### Given information
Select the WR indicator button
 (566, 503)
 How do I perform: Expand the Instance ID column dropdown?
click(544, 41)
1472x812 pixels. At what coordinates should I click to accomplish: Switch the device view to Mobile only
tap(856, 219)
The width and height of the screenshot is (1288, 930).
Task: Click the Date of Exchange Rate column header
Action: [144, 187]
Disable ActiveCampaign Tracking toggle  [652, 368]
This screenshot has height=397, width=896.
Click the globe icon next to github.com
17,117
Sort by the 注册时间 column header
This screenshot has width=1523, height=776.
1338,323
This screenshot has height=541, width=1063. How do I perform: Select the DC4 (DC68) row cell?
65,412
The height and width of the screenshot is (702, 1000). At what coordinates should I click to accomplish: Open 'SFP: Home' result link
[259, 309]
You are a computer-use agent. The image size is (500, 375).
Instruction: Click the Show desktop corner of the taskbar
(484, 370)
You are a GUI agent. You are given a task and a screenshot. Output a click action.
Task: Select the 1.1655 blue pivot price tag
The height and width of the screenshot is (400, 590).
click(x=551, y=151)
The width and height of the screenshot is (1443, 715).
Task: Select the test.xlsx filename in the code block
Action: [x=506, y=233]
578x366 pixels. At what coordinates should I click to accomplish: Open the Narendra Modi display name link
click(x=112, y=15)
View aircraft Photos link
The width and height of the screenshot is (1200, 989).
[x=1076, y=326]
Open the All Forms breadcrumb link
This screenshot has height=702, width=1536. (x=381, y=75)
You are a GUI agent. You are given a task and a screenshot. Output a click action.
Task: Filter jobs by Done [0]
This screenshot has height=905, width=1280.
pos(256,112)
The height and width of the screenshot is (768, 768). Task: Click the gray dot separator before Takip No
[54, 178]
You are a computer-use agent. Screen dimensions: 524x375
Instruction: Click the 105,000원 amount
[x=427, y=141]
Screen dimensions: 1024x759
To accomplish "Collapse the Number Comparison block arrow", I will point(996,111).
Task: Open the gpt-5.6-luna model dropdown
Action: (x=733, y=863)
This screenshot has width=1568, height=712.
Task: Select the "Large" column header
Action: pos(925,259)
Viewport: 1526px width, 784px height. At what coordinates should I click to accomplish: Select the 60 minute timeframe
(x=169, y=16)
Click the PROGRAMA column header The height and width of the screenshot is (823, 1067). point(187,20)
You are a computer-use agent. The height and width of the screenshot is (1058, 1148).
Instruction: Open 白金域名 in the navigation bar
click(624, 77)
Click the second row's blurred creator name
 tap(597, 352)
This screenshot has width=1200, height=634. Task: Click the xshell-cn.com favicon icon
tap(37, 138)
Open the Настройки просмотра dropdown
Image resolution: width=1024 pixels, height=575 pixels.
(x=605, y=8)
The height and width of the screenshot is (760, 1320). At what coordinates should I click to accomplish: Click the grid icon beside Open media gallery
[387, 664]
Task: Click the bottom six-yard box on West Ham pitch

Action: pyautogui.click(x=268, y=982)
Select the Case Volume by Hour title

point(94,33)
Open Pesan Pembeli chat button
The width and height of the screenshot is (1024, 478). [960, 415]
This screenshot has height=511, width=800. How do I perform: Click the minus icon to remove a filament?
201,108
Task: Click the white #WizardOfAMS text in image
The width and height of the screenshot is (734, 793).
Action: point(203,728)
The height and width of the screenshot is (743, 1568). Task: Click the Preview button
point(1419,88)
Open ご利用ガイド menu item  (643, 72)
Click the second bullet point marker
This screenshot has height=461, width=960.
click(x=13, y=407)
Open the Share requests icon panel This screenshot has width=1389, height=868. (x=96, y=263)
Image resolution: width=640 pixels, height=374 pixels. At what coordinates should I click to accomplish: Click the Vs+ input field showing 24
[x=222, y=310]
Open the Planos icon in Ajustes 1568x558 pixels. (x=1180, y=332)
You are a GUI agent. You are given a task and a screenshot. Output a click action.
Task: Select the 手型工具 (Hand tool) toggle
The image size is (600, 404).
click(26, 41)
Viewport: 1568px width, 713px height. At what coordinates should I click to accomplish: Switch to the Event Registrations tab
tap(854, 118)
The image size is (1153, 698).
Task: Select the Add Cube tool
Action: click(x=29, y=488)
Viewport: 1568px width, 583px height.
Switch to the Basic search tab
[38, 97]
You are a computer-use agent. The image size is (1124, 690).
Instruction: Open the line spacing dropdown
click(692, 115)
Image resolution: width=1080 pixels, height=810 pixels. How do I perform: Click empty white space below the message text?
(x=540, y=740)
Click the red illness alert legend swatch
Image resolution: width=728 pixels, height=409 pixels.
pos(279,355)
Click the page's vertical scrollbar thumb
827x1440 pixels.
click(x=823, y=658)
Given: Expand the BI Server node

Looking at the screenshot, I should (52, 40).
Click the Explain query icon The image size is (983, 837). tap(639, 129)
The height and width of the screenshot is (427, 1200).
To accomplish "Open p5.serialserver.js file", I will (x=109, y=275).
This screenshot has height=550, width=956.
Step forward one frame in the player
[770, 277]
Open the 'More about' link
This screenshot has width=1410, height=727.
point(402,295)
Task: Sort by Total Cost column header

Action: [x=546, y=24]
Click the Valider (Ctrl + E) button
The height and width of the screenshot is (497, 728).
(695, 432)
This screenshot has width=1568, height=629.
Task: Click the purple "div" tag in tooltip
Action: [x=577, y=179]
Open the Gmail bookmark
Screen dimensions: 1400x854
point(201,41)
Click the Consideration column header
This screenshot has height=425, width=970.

### Task details
Your reply must contain each entry, reproduced exactly.

### Expected answer
Select the WR indicator button
 (566, 503)
 How do I perform: Expand the Instance ID column dropdown?
click(544, 41)
1472x812 pixels. At what coordinates should I click to accomplish: Switch the device view to Mobile only
tap(856, 219)
The width and height of the screenshot is (1288, 930).
Task: Click the Date of Exchange Rate column header
Action: [144, 187]
Disable ActiveCampaign Tracking toggle  [652, 368]
This screenshot has height=397, width=896.
Click the globe icon next to github.com
17,117
Sort by the 注册时间 column header
This screenshot has width=1523, height=776.
1338,323
This screenshot has height=541, width=1063. How do I perform: Select the DC4 (DC68) row cell?
65,412
The height and width of the screenshot is (702, 1000). At what coordinates should I click to accomplish: Open 'SFP: Home' result link
[259, 309]
You are a computer-use agent. The image size is (500, 375).
Instruction: Click the Show desktop corner of the taskbar
(484, 370)
You are a GUI agent. You are given a task and a screenshot. Output a click action.
Task: Select the 1.1655 blue pivot price tag
The height and width of the screenshot is (400, 590).
click(x=551, y=151)
The width and height of the screenshot is (1443, 715).
Task: Select the test.xlsx filename in the code block
Action: [x=506, y=233]
578x366 pixels. At what coordinates should I click to accomplish: Open the Narendra Modi display name link
click(x=112, y=15)
View aircraft Photos link
The width and height of the screenshot is (1200, 989).
[x=1076, y=326]
Open the All Forms breadcrumb link
This screenshot has height=702, width=1536. (x=381, y=75)
You are a GUI agent. You are given a task and a screenshot. Output a click action.
Task: Filter jobs by Done [0]
This screenshot has height=905, width=1280.
pos(256,112)
The height and width of the screenshot is (768, 768). Task: Click the gray dot separator before Takip No
[54, 178]
You are a computer-use agent. Screen dimensions: 524x375
Instruction: Click the 105,000원 amount
[x=427, y=141]
Screen dimensions: 1024x759
To accomplish "Collapse the Number Comparison block arrow", I will point(996,111).
Task: Open the gpt-5.6-luna model dropdown
Action: (x=733, y=863)
This screenshot has width=1568, height=712.
Task: Select the "Large" column header
Action: pos(925,259)
Viewport: 1526px width, 784px height. At what coordinates should I click to accomplish: Select the 60 minute timeframe
(x=169, y=16)
Click the PROGRAMA column header The height and width of the screenshot is (823, 1067). point(187,20)
You are a computer-use agent. The height and width of the screenshot is (1058, 1148).
Instruction: Open 白金域名 in the navigation bar
click(624, 77)
Click the second row's blurred creator name
 tap(597, 352)
This screenshot has width=1200, height=634. Task: Click the xshell-cn.com favicon icon
tap(37, 138)
Open the Настройки просмотра dropdown
Image resolution: width=1024 pixels, height=575 pixels.
(x=605, y=8)
The height and width of the screenshot is (760, 1320). At what coordinates should I click to accomplish: Click the grid icon beside Open media gallery
[387, 664]
Task: Click the bottom six-yard box on West Ham pitch

Action: pyautogui.click(x=268, y=982)
Select the Case Volume by Hour title

point(94,33)
Open Pesan Pembeli chat button
The width and height of the screenshot is (1024, 478). [960, 415]
This screenshot has height=511, width=800. How do I perform: Click the minus icon to remove a filament?
201,108
Task: Click the white #WizardOfAMS text in image
The width and height of the screenshot is (734, 793).
Action: point(203,728)
The height and width of the screenshot is (743, 1568). Task: Click the Preview button
point(1419,88)
Open ご利用ガイド menu item  (643, 72)
Click the second bullet point marker
This screenshot has height=461, width=960.
click(x=13, y=407)
Open the Share requests icon panel This screenshot has width=1389, height=868. (x=96, y=263)
Image resolution: width=640 pixels, height=374 pixels. At what coordinates should I click to accomplish: Click the Vs+ input field showing 24
[x=222, y=310]
Open the Planos icon in Ajustes 1568x558 pixels. (x=1180, y=332)
You are a GUI agent. You are given a task and a screenshot. Output a click action.
Task: Select the 手型工具 (Hand tool) toggle
The image size is (600, 404).
click(26, 41)
Viewport: 1568px width, 713px height. At what coordinates should I click to accomplish: Switch to the Event Registrations tab
tap(854, 118)
The image size is (1153, 698).
Task: Select the Add Cube tool
Action: click(x=29, y=488)
Viewport: 1568px width, 583px height.
Switch to the Basic search tab
[38, 97]
You are a computer-use agent. The image size is (1124, 690).
Instruction: Open the line spacing dropdown
click(692, 115)
Image resolution: width=1080 pixels, height=810 pixels. How do I perform: Click empty white space below the message text?
(x=540, y=740)
Click the red illness alert legend swatch
Image resolution: width=728 pixels, height=409 pixels.
pos(279,355)
Click the page's vertical scrollbar thumb
827x1440 pixels.
click(x=823, y=658)
Given: Expand the BI Server node

Looking at the screenshot, I should (52, 40).
Click the Explain query icon The image size is (983, 837). tap(639, 129)
The height and width of the screenshot is (427, 1200).
To accomplish "Open p5.serialserver.js file", I will (x=109, y=275).
This screenshot has height=550, width=956.
Step forward one frame in the player
[770, 277]
Open the 'More about' link
This screenshot has width=1410, height=727.
point(402,295)
Task: Sort by Total Cost column header

Action: [x=546, y=24]
Click the Valider (Ctrl + E) button
The height and width of the screenshot is (497, 728).
(695, 432)
This screenshot has width=1568, height=629.
Task: Click the purple "div" tag in tooltip
Action: [x=577, y=179]
Open the Gmail bookmark
Screen dimensions: 1400x854
point(201,41)
Click the Consideration column header
This screenshot has height=425, width=970.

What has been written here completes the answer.